§ The exercise
Could you reproduce the listing between the lines holding "Toggle Posts failed" and "I will coord(117,364).", inclusive, swapping "rectangle" for "ellipse" and leaving everything else unchanged?

§ Material provided
┌──
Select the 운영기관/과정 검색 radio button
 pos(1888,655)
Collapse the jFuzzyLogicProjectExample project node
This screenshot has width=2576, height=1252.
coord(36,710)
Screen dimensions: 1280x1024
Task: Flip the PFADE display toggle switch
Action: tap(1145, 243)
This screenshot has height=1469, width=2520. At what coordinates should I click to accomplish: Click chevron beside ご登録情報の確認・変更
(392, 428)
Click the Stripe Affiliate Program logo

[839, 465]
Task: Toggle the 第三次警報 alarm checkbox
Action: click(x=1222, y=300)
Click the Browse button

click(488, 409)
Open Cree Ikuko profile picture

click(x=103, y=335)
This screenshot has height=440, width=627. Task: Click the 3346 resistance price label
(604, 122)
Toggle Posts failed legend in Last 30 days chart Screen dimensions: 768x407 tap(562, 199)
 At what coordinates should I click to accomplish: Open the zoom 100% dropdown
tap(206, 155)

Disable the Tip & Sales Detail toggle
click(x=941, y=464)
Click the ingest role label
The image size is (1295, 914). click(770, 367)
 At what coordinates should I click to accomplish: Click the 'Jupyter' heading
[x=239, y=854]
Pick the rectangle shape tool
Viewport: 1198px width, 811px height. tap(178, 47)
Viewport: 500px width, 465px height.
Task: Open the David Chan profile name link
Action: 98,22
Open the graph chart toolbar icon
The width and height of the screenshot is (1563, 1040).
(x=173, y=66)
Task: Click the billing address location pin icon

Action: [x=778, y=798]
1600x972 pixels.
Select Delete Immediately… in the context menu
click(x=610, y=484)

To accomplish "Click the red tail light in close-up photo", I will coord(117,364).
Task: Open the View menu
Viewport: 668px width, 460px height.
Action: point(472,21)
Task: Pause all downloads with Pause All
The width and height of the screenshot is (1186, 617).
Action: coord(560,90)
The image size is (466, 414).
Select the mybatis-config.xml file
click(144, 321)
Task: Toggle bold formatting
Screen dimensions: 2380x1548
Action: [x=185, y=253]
└──
§ Answer for this exercise
Toggle Posts failed legend in Last 30 days chart Screen dimensions: 768x407 tap(562, 199)
 At what coordinates should I click to accomplish: Open the zoom 100% dropdown
tap(206, 155)

Disable the Tip & Sales Detail toggle
click(x=941, y=464)
Click the ingest role label
The image size is (1295, 914). click(770, 367)
 At what coordinates should I click to accomplish: Click the 'Jupyter' heading
[x=239, y=854]
Pick the ellipse shape tool
Viewport: 1198px width, 811px height. tap(178, 47)
Viewport: 500px width, 465px height.
Task: Open the David Chan profile name link
Action: 98,22
Open the graph chart toolbar icon
The width and height of the screenshot is (1563, 1040).
(x=173, y=66)
Task: Click the billing address location pin icon

Action: [x=778, y=798]
1600x972 pixels.
Select Delete Immediately… in the context menu
click(x=610, y=484)

To accomplish "Click the red tail light in close-up photo", I will coord(117,364).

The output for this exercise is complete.